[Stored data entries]
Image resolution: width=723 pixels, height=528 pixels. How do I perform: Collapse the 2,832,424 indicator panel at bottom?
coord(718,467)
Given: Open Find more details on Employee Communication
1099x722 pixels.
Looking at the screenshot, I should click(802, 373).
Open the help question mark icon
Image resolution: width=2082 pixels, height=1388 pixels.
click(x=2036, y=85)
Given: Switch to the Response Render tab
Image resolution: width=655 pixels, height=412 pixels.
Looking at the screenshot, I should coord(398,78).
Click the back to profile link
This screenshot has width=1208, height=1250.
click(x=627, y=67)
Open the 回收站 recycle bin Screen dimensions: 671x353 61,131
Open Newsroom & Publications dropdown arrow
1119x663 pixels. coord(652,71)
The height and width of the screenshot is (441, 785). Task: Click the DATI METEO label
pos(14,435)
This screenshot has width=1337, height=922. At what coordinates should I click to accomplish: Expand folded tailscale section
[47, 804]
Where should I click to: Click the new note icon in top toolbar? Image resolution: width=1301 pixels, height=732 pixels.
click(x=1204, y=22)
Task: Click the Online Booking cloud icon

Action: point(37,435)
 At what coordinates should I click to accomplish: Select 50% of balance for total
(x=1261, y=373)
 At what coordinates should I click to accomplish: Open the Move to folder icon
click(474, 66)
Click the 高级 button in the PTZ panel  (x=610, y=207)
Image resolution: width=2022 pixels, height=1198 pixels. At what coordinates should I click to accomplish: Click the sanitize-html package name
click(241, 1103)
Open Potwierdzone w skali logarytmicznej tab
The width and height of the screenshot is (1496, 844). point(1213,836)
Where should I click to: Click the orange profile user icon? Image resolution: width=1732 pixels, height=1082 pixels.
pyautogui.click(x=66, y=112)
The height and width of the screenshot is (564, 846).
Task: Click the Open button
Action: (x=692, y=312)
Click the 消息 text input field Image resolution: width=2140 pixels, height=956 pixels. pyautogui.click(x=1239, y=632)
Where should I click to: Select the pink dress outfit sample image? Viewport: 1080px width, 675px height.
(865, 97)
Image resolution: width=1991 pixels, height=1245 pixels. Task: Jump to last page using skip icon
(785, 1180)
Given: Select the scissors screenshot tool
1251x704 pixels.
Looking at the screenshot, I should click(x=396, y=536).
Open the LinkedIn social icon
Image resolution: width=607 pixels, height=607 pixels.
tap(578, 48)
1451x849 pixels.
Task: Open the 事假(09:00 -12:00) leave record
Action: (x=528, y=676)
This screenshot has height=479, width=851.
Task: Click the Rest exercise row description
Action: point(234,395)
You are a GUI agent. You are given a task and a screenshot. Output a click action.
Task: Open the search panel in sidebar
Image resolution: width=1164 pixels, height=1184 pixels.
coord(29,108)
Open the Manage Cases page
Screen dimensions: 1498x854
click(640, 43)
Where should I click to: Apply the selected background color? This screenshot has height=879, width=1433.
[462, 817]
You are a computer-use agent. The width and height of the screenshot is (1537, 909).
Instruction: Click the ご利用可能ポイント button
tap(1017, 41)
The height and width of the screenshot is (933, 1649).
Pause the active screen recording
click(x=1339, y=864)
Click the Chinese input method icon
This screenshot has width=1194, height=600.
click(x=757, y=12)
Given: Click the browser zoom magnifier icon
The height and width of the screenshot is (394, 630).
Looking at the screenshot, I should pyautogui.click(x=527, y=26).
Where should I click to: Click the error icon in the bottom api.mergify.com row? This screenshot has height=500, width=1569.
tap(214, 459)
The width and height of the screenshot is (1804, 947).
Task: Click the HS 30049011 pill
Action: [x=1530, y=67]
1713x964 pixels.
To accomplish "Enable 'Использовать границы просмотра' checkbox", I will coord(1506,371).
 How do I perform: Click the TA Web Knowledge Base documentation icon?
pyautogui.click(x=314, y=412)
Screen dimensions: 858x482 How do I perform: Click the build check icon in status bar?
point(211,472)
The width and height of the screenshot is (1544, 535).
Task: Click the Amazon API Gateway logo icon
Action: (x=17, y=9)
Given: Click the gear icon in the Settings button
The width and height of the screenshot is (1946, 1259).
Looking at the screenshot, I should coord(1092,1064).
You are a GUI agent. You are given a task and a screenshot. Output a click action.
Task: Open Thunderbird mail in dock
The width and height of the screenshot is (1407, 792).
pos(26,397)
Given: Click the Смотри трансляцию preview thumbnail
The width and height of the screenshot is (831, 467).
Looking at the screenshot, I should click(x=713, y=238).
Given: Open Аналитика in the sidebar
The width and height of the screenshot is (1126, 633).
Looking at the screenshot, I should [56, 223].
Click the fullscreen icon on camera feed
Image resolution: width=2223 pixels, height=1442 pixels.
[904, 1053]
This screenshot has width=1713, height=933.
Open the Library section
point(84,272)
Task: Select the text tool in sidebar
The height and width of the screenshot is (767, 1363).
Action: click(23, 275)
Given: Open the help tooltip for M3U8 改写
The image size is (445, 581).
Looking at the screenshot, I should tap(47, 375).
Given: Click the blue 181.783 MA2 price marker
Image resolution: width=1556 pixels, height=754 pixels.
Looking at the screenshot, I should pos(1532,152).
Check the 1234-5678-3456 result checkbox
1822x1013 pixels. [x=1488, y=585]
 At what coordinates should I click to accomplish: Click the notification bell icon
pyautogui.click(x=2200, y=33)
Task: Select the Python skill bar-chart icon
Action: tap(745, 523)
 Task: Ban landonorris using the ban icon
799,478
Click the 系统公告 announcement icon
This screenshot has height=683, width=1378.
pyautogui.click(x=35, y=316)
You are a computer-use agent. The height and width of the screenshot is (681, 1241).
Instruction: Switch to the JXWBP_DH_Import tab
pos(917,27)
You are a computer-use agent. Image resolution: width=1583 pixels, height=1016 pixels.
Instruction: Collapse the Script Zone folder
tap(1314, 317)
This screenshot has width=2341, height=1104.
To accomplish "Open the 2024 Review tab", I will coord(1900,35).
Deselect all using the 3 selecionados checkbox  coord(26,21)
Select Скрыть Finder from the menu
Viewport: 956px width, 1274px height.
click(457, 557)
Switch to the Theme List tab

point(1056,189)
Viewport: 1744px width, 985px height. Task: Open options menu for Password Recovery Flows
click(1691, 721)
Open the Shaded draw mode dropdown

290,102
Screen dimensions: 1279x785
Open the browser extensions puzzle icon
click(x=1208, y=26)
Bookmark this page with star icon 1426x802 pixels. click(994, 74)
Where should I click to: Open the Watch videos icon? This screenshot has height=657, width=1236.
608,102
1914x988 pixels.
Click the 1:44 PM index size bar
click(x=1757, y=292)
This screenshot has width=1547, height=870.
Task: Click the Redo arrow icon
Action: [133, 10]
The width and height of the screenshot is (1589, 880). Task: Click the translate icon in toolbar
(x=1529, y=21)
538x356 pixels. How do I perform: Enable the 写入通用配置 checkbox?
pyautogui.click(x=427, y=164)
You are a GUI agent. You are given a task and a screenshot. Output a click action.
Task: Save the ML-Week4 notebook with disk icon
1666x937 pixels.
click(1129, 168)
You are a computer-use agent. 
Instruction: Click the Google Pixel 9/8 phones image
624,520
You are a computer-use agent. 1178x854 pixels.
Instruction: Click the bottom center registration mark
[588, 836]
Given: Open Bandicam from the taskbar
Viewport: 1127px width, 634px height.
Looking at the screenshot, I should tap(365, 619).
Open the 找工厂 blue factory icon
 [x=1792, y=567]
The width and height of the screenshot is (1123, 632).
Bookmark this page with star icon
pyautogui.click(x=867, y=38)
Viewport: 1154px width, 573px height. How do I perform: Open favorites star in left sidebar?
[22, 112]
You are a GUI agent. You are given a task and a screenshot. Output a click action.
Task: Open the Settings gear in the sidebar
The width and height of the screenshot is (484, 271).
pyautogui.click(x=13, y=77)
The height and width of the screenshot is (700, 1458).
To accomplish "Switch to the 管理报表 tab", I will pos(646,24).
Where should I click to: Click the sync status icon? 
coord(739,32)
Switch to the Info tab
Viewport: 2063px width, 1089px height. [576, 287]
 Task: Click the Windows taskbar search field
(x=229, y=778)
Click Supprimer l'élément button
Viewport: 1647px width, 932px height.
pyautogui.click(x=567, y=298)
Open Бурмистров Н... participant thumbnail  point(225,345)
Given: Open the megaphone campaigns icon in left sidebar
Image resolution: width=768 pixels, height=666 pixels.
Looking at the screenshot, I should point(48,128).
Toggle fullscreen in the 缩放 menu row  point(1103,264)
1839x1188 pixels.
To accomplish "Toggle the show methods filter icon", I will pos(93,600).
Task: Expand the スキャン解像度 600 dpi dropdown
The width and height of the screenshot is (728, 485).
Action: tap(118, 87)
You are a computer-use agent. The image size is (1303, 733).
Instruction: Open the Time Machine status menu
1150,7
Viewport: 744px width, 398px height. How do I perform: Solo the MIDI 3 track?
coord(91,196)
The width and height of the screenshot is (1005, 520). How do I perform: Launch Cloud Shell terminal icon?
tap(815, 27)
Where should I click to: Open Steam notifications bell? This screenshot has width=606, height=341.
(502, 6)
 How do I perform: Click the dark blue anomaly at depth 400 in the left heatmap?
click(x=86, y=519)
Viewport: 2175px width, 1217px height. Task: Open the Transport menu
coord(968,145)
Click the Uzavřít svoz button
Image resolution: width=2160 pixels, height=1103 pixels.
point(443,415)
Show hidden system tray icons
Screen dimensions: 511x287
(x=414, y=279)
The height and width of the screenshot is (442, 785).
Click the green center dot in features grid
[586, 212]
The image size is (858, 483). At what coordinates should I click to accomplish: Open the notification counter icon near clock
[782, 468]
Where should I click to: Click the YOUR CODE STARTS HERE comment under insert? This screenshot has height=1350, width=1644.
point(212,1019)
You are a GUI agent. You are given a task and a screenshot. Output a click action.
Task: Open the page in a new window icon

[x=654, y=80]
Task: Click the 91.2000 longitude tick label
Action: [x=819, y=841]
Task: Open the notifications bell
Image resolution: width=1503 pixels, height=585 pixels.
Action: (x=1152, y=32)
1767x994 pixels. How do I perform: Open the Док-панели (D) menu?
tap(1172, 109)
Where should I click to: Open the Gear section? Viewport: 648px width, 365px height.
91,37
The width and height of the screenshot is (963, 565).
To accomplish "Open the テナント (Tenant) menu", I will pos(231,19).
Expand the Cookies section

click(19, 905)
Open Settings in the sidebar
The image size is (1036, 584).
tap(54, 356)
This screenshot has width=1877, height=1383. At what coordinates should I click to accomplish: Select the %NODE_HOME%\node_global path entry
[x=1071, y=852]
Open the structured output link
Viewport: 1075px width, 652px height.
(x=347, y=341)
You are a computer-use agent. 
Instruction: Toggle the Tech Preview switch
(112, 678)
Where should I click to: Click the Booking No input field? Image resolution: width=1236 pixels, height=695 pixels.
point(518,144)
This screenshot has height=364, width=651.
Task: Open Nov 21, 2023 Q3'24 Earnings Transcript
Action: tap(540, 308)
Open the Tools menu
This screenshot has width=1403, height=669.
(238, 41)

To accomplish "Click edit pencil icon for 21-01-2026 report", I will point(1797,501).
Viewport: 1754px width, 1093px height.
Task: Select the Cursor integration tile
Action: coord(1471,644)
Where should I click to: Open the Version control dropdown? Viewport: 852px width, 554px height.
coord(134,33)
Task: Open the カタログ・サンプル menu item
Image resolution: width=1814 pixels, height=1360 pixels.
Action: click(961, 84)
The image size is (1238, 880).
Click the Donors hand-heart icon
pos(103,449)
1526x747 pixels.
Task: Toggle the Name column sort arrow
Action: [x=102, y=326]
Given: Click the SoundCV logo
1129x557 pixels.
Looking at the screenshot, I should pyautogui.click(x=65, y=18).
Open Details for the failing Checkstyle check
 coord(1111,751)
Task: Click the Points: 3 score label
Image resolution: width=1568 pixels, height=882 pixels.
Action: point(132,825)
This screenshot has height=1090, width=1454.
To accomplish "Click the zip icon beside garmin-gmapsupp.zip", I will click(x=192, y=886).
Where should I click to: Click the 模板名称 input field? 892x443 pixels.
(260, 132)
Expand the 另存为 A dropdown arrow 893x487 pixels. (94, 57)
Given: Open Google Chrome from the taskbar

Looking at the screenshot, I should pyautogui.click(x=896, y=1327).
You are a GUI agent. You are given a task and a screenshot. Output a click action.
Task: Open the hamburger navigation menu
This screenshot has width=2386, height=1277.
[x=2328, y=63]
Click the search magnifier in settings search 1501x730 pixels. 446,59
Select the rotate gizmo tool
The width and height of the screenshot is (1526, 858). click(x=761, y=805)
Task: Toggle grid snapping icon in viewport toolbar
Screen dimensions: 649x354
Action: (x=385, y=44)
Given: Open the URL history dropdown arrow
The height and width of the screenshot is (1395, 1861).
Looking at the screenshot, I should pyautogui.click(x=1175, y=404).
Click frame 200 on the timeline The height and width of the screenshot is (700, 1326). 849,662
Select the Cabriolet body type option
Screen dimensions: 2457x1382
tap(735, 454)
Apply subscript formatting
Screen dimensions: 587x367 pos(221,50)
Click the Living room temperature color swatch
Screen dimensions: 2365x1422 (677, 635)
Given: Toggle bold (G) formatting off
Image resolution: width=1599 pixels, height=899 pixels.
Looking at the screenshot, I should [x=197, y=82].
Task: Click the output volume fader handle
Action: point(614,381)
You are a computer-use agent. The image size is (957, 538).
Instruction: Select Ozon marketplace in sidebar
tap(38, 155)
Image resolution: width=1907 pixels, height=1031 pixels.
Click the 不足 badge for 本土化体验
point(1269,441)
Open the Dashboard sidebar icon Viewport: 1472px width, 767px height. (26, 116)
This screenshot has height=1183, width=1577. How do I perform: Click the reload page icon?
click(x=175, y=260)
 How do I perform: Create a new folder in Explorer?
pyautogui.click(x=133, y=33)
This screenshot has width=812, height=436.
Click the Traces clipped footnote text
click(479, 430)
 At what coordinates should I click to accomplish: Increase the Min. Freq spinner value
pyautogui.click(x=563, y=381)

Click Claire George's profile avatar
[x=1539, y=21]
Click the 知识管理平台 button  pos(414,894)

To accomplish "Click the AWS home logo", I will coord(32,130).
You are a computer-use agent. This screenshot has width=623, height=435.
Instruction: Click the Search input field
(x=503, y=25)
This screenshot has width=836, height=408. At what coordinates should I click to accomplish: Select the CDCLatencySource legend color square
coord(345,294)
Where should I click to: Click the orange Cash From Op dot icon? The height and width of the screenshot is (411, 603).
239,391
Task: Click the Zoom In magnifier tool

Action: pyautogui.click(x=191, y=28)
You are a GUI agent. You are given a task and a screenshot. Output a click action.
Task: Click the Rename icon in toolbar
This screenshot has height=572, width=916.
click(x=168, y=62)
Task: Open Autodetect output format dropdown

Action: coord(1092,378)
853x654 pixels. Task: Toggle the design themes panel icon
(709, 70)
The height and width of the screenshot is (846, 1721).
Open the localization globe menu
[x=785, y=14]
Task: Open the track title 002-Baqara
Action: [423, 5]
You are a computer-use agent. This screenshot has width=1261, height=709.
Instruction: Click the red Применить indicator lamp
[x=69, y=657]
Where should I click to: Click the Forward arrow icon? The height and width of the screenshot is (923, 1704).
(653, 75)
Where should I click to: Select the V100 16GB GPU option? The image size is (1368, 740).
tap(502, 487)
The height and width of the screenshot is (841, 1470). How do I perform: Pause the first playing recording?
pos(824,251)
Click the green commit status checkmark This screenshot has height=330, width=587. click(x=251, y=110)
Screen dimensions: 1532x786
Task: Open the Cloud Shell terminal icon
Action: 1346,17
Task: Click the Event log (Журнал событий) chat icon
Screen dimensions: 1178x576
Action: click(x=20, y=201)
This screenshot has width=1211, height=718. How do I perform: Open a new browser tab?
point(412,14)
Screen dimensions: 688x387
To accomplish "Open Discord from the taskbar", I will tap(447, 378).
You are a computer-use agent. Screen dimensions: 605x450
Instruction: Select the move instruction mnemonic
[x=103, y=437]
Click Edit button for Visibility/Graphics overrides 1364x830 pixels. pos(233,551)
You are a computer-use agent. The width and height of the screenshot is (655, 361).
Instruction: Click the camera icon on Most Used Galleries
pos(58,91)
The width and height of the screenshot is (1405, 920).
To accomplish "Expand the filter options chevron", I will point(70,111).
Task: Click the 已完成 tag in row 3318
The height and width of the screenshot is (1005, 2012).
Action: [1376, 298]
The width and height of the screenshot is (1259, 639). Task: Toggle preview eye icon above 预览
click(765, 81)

> [Work to be completed]:
Your answer should consist only of the lines above between the line holding "Instruction: Collapse the Script Zone folder" and the line holding "1914x988 pixels.", inclusive, each transcribed exactly.

> [Output of the task]:
Instruction: Collapse the Script Zone folder
tap(1314, 317)
This screenshot has width=2341, height=1104.
To accomplish "Open the 2024 Review tab", I will coord(1900,35).
Deselect all using the 3 selecionados checkbox  coord(26,21)
Select Скрыть Finder from the menu
Viewport: 956px width, 1274px height.
click(457, 557)
Switch to the Theme List tab

point(1056,189)
Viewport: 1744px width, 985px height. Task: Open options menu for Password Recovery Flows
click(1691, 721)
Open the Shaded draw mode dropdown

290,102
Screen dimensions: 1279x785
Open the browser extensions puzzle icon
click(x=1208, y=26)
Bookmark this page with star icon 1426x802 pixels. click(994, 74)
Where should I click to: Open the Watch videos icon? This screenshot has height=657, width=1236.
608,102
1914x988 pixels.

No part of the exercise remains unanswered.